### [EXERCICES PROPOSÉS]
(1) Relevez toutes les personnes désignées par leur nom dans l'extrait sur le procès au TPI de Kaloum.
(2) Reproduisez à l'identique les lignes des entrées, en partant de la ligne qui contient « You are a GUI » et en vous arrêtant après celle qui contient « Image resolution: width=838 ».

### [EXTRAIT]
Le procès de Paul Moussa Diawara, ancien directeur général de l’office guinéen de publicité (OGP) et Sékou Camara, ancien directeur général de l’Office Guinéen des Chargeurs (OGC), se poursuit au TPI de Kaloum.
Poursuivis pour détournement de fonds publics avec la complicité de deux autres cadres, ces anciens responsables de régies financières de l’Etat devront bientôt être fixés sur leur sort. Mais pour l’instant, les débats sur la forme ne vont que s’étendre dans cette affaire.
Après avoir tranché le mercredi 11 juillet sur le grief de la défense relatif au paiement de la caution par l’agent judiciaire de l’Etat, le tribunal se retrouve encore sur une autre difficulté d’ordre juridique.
Si le juge Mohamed Chérif Sow a statué en faveur de la partie civile et du ministère public, pour dispenser l’Etat de tout paiement de frais de procédures (caution) devant les juridictions nationales en vertu du décret 083 du 05 mai 1997, il devra aussi examiner l’exception d’incompétence du tribunal correctionnel soulevée par la défense avant tout débat au fond.
Sur ce, les avocats de la défense brandissent l’argument selon lequel l’OGP est une société anonyme (SA) dont le mode de fonctionnement relève des règles de l’Acte uniforme de l’OHADA.
Pour Me Salifou Béavogui, « l’inspection d’État qui a fait les enquêtes n’a aucune valeur juridique pour engager des poursuites ».

### [ENTRÉES PRÉSENTÉES]
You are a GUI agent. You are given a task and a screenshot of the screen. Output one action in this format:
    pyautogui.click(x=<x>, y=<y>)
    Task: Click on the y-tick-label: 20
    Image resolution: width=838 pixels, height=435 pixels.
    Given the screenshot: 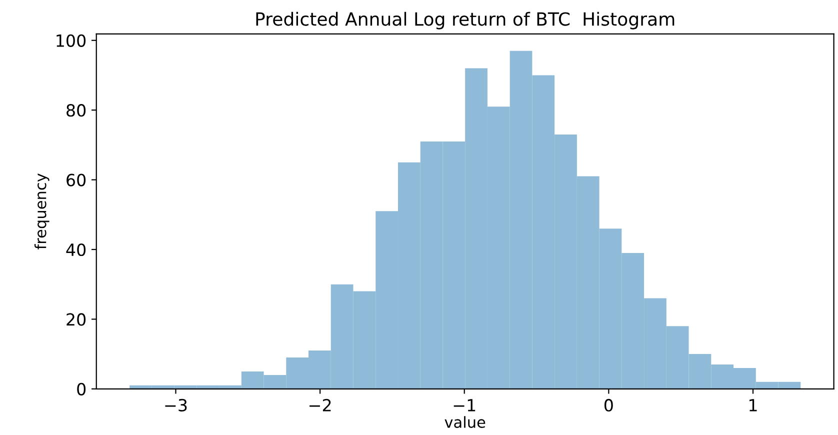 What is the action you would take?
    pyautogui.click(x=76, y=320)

* * *

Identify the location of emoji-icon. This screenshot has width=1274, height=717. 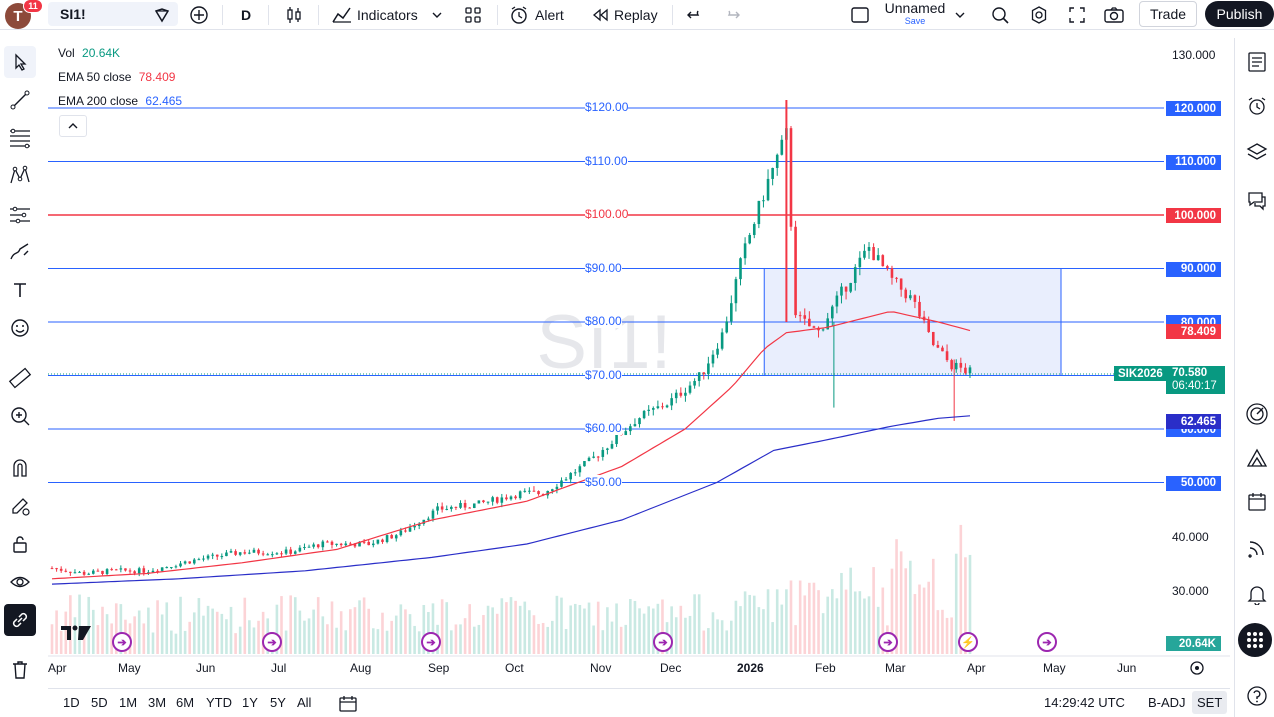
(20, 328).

* * *

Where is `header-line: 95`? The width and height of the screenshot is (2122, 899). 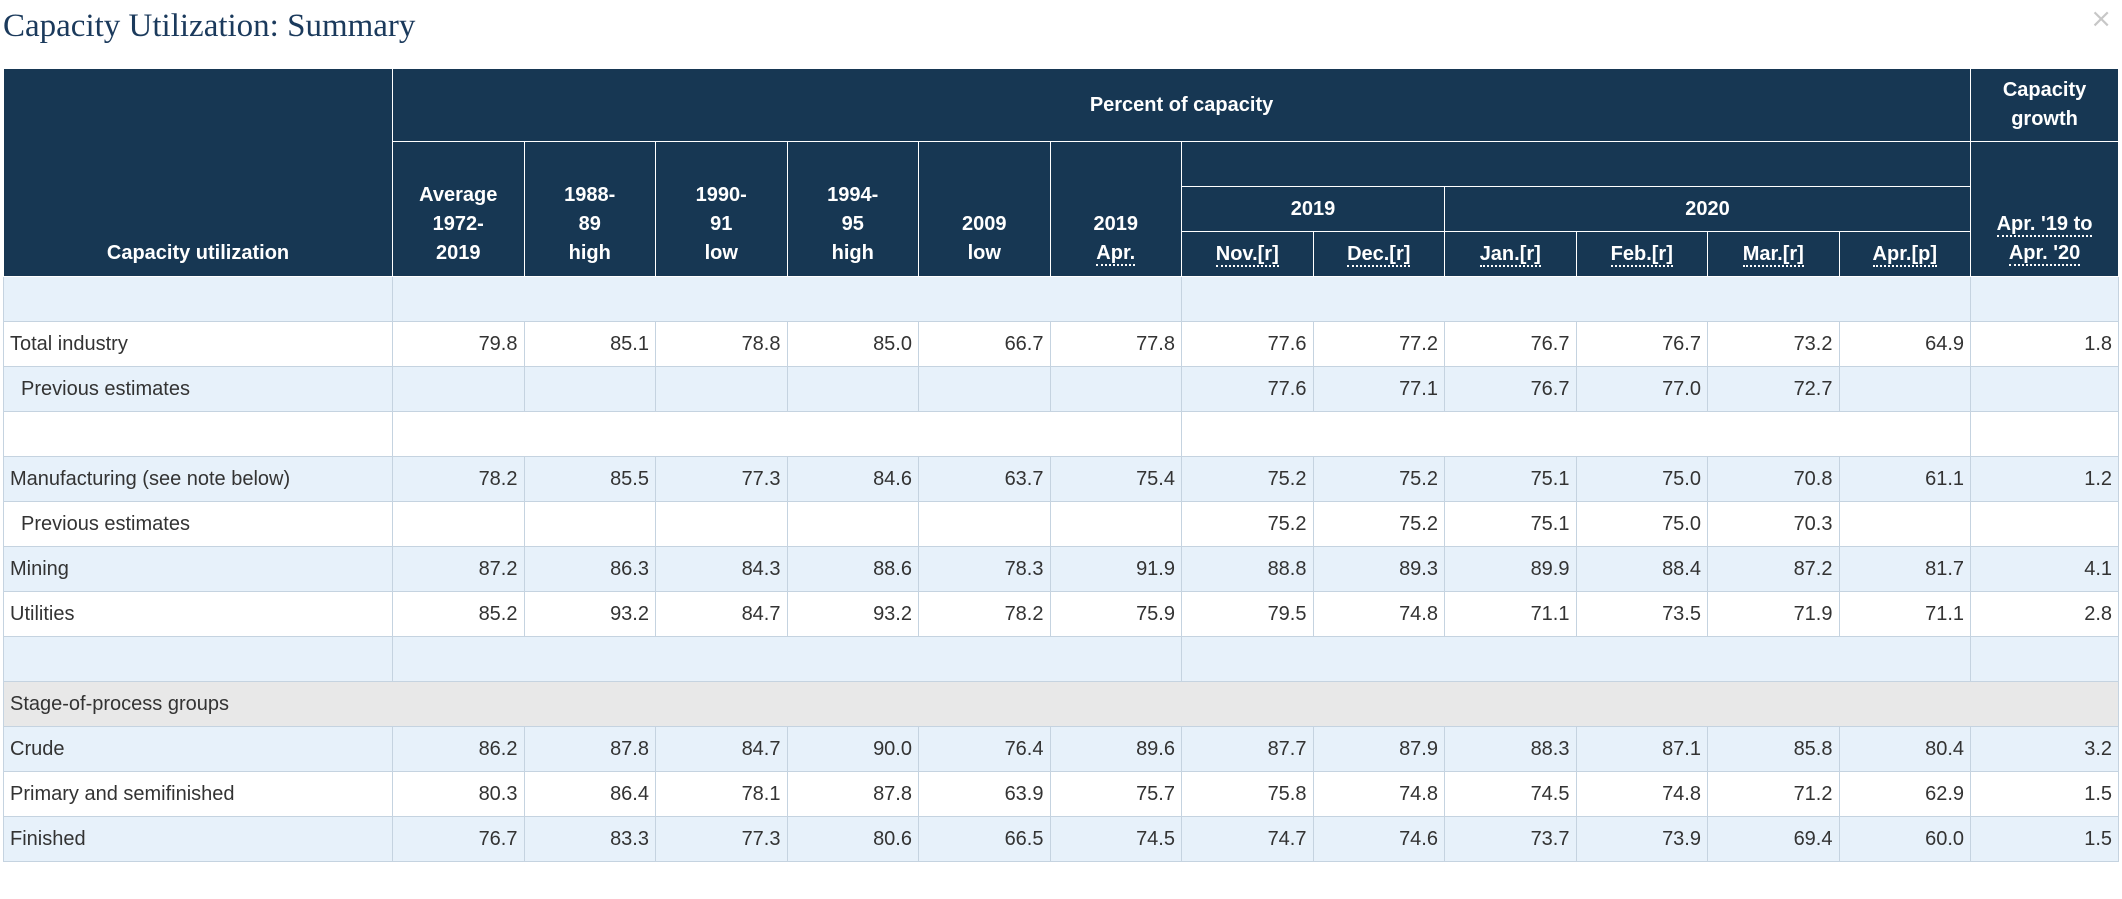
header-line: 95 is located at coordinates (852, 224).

### [CORRIGÉ DES EXERCICES]
(1) Paul Moussa Diawara, Sékou Camara, Mohamed Chérif Sow, Salifou Béavogui

(2)
You are a GUI agent. You are given a task and a screenshot of the screen. Output one action in this format:
    pyautogui.click(x=<x>, y=<y>)
    Task: Click on the y-tick-label: 20
    Image resolution: width=838 pixels, height=435 pixels.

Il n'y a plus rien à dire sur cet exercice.